Aim of the task
From the line that contains "The image size is (146, 112)." to the last line of the data below, transcribe every line exactly. Do not include the pictures.

Records from a collection:

[Start of section]

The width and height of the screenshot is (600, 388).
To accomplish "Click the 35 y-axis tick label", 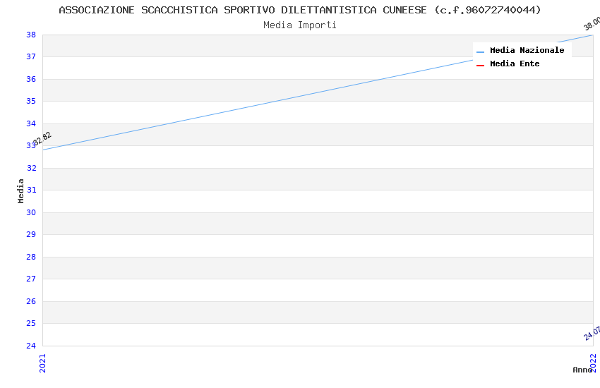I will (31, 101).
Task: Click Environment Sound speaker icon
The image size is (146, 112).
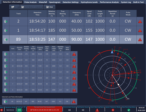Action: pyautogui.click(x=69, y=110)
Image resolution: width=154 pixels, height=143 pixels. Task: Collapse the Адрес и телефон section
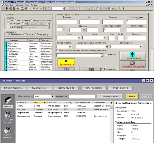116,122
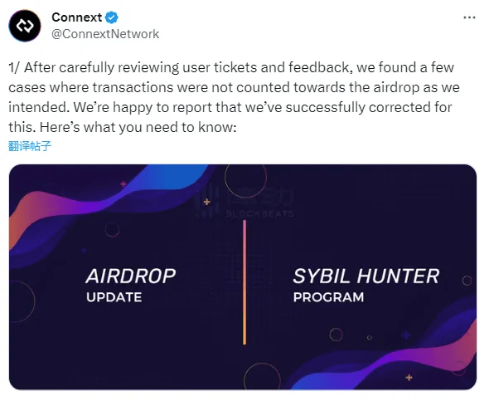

[End of section]

Task response
The image size is (146, 112).
Action: pyautogui.click(x=69, y=110)
Image resolution: width=154 pixels, height=143 pixels. Task: Collapse the Адрес и телефон section
116,122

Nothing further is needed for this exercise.